To scale the scheme from 400,000 households to over 1.3 million, the reliance on physical paper vouchers became untenable. The solution was RedeemSG, a digital voucher system developed by Open Government Products (OGP), a division of GovTech (Government Technology Agency). RedeemSG utilizes a web-based interface where a unique voucher link is sent via SMS. A designated household member logs in to the claim portal using Singpass.

=== Institutionalisation ===
By 2023, the CDC Vouchers Scheme had transitioned from an ad hoc pandemic measure to a structured component of Singapore's social safety net, specifically within the Assurance Package (AP) designed to cushion the impact of the Goods and Services Tax (GST) rate increase from 7% to 9% from 2023 to 2024. A major structural change was introduced in the 2023 tranche. Feedback from the public indicated a desire for greater flexibility, as many households purchased daily necessities from supermarkets rather than wet markets. The voucher value was split into two distinct, non-transferable categories: S$150 for heartland merchants and hawkers, S$150 for participating supermarkets.

In response to persistent cost-of-living concerns, the government increased both the frequency and value of the vouchers in 2024. The scheme continues to be a central pillar of the Assurance Package and Cost-of-Living Support Package announced in Budget 2025 by Prime Minister and Minister for Finance Lawrence Wong.

== Challenges ==
=== Phishing and scams ===
Scammers have targeted the scheme's reliance on SMS links.
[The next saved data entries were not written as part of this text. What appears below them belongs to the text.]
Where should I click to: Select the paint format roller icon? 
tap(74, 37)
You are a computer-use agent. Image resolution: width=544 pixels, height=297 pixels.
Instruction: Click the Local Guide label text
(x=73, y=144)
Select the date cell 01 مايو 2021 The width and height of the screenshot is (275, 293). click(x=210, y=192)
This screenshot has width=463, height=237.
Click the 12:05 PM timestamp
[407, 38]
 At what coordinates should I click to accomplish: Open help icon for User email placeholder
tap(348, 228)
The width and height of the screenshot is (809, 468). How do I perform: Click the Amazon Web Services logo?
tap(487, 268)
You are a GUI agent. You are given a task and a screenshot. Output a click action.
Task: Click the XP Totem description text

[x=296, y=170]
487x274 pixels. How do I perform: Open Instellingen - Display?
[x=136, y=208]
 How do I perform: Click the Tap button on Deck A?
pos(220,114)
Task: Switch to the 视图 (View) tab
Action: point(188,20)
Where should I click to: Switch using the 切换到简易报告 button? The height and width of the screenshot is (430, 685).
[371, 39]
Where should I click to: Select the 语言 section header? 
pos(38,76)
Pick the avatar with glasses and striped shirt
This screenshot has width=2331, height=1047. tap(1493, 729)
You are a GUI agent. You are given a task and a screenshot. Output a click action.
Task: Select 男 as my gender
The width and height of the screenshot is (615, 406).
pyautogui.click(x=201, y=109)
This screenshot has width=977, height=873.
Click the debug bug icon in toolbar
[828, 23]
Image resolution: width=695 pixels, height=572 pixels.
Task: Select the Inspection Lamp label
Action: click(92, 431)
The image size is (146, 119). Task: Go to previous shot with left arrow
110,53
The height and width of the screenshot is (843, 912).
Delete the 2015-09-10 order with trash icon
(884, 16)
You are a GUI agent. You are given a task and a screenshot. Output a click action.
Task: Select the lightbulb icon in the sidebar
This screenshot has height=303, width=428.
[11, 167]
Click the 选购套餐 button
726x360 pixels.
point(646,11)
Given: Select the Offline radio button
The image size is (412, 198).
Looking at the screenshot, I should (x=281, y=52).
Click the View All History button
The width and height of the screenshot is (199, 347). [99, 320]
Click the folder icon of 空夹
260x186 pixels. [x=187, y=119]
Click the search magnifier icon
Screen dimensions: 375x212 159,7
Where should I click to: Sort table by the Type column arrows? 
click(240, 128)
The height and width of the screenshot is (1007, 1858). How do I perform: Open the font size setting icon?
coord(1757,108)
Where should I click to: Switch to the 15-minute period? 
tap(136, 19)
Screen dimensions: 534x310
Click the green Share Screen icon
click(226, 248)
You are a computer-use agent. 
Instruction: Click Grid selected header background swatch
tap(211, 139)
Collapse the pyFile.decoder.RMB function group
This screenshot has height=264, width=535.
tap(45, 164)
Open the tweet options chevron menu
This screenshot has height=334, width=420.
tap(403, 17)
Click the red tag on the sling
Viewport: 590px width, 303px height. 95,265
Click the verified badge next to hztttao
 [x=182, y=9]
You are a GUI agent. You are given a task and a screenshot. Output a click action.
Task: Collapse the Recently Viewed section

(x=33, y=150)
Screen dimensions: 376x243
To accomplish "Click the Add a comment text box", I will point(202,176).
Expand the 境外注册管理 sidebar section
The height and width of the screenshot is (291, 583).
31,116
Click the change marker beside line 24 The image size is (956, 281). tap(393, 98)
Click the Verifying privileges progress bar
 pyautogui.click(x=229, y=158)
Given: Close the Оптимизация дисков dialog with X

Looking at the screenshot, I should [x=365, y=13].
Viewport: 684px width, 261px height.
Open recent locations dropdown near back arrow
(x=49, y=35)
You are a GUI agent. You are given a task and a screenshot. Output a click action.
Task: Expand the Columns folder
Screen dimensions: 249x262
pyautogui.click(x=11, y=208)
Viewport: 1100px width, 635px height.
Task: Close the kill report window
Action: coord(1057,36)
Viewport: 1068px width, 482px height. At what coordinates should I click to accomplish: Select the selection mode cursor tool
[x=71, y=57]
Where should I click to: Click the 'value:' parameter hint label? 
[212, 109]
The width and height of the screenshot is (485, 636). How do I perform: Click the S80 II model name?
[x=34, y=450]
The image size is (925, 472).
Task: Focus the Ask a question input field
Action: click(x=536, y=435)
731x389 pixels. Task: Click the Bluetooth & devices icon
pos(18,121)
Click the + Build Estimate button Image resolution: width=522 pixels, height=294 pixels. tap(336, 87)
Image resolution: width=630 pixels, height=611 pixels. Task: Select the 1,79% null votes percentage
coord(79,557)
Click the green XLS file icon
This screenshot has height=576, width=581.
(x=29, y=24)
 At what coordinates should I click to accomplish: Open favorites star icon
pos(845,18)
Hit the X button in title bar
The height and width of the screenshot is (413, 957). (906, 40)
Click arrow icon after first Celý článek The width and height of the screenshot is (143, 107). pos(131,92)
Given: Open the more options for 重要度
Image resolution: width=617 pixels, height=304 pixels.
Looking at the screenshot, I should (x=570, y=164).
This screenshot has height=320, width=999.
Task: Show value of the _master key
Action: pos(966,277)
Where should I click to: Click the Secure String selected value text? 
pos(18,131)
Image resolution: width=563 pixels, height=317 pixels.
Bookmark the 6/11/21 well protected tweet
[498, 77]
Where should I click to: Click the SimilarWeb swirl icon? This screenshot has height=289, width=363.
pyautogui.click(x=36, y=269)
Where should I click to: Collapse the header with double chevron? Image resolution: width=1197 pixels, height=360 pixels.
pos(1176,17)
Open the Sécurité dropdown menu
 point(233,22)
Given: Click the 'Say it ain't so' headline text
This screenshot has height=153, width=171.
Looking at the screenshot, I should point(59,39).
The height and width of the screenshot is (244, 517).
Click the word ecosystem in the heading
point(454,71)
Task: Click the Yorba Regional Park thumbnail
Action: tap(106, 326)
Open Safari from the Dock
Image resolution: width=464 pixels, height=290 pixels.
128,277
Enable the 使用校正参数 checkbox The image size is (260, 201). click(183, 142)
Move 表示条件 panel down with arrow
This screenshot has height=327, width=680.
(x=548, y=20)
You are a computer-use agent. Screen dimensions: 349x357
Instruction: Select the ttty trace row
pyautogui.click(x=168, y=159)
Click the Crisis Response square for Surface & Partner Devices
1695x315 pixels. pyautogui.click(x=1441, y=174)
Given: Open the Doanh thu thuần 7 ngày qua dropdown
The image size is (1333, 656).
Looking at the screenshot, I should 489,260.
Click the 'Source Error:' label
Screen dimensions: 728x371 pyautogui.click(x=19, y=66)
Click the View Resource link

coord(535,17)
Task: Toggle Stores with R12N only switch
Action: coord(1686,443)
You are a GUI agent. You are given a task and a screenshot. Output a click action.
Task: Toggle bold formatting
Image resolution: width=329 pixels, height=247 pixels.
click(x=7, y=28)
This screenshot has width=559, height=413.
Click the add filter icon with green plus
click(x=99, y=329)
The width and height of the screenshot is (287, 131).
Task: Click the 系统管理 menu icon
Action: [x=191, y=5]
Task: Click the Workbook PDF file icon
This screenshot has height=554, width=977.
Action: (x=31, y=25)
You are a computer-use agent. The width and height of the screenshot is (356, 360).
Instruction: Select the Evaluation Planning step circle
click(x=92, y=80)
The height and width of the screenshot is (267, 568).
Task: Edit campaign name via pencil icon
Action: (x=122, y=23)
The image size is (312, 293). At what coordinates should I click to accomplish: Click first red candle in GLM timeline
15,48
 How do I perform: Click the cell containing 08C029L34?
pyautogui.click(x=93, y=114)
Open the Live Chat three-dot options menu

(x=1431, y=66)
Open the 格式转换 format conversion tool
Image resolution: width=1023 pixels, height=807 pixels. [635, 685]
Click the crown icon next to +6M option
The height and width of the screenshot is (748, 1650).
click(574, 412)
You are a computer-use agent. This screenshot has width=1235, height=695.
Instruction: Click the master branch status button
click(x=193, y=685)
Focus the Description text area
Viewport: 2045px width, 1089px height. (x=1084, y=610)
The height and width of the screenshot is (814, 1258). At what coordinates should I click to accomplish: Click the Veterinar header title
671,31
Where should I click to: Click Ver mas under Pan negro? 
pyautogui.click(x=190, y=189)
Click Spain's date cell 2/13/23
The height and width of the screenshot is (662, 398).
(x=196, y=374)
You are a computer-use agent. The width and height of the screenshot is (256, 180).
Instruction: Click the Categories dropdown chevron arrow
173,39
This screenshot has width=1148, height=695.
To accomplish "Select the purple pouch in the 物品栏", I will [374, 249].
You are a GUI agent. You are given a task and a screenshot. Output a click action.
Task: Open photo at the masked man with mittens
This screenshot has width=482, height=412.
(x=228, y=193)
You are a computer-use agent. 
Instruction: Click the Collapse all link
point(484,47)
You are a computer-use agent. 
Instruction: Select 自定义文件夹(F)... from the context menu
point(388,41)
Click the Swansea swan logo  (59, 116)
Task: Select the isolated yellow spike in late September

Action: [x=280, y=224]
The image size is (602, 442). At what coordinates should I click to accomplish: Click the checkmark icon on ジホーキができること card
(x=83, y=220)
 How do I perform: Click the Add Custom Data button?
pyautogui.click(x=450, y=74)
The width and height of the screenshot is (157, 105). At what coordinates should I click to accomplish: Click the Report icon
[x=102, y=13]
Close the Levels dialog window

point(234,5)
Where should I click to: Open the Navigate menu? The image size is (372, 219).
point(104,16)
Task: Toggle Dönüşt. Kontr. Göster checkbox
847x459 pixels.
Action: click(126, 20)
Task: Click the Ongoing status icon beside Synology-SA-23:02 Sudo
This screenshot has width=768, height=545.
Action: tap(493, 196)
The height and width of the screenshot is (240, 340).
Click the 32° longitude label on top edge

Victims receive SMS messages that appear to be from the government, asking them to click a link to "claim" their vouchers. These links lead to phishing sites designed to steal Singpass credentials or banking details. The Police and MCCY have issued repeated advisories stating that official SMSes will never ask for banking details and will only come from the sender ID "gov.sg" or "RedeemSG".

=== Illicit resales ===
The scheme's terms and conditions explicitly prohibit the resale of vouchers or their exchange for cash. Listings occasionally appear on platforms like Carousell and Facebook Marketplace offering to sell vouchers for cash at a discounted rate. The CDCs monitor these platforms and work with administrators to take down such listings. Sellers face potential investigation for fraud or criminal breach of trust.